I arrived in Niamey on Monday, officially beginning a year of anthropological fieldwork for my doctoral dissertation. While any seasoned anthropologist will tell you that the project you carefully craft for innumerable grant applications, presentations, and proposals will almost certainly not be the project you conduct (ask any anthropologist about not so pleasant surprises once on the ground, like finding that one’s research question is no longer locally relevant, or one’s intended research protocol has become no longer safe, or one’s site shockingly no longer exists) – still, even if only to maintain one’s sanity and sense of purpose, it is important to cling to it. So cling I will.

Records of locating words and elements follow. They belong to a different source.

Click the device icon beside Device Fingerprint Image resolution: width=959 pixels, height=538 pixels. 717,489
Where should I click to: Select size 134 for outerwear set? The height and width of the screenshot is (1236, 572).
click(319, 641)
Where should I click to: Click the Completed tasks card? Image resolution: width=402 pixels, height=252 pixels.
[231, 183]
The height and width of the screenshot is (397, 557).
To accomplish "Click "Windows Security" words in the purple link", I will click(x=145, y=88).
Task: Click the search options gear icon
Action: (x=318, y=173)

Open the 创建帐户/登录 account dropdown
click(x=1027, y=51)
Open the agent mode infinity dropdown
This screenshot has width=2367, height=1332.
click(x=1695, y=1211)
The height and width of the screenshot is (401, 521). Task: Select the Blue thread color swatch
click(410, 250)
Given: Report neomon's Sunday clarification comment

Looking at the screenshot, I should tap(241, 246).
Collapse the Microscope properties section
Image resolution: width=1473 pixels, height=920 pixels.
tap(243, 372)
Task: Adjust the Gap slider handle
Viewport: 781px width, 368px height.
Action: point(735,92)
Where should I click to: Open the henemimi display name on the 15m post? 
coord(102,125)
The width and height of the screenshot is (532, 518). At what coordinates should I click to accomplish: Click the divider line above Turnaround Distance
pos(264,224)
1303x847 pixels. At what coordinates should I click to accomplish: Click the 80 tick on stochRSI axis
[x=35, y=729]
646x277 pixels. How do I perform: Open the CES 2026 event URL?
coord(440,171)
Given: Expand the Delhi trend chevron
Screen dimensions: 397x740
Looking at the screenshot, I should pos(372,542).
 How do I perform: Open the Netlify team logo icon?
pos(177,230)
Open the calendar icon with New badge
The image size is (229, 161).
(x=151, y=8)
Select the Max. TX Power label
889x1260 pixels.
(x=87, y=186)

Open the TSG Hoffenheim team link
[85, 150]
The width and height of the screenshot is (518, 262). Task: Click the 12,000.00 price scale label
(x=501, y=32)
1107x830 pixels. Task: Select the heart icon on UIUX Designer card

My project focuses on processes of de-stigmatization following repair surgeries for obstetric fistula in rural Niger (pronounced Neee-j’air here, and frequently N’eye-jer in the U.S.). Fistula is an injury sustained during prolonged and obstructed labor, leaving women chronically incontinent (and ostensibly shamed and socially dismembered). Obstetric fistula is virtually non-existent in Industrialized countries; however, there is an estimated 2-3.5 million women who live with fistula in developing countries (the majority of whom live in Sub Saharan Africa). Thanks to the efforts of people like Nick Kristof of the New York Times and books like “Cutting for Stone” (and countless nonprofit and health professionals who have dedicated their lives raising consciousness about the issue), fistula has recently gained international attention as a devastating and stigmatizing childbirth injury that disproportionately affects the most marginalized girls and women: the young, rural, uneducated, poor, and largely disempowered. Although fistula repair surgeries are becoming more widely available in Sub Saharan Africa, there have been almost no post-surgical follow-up studies. This is probably because the women who are most likely to get fistula are rural or otherwise hard to access (as being far from emergency obstetric care like caesarian sections or forceps delivery, or being unable to access care due to restricted decision making power, place women at risk for fistula in the first place). So, follow-up has proven costly and time consuming for clinicians, social workers, and social scientists. As a result, little is know about how effective surgery is at actually closing fistulas in the long term, and even less is know about how women’s lives are changed following repair surgeries. Does the stigma go away? Are women re-embraced by their family, friends and communities? More or less, this is what I will be studying, interviewing women with fistula at repair clinics and following them home for periodic follow-up interviews over the course of one year. I’ll be working in and around Maradi – a notoriously conservative Muslim city in southern Niger, close to the Nigerian border.
For now, I am in Niger’s capital, Niamey working to get in-country research approval before I can actually begin my research. This process in unsurprisingly opaque – regulations are constantly shifting without any mechanism to deliver the correct information or clear protocols. As I type this, I am currently sitting in an office (and have been for the last hour and a half) waiting for 12 copies of my proposal to be bound (a requirement which, while not written, is considered “common sense” here).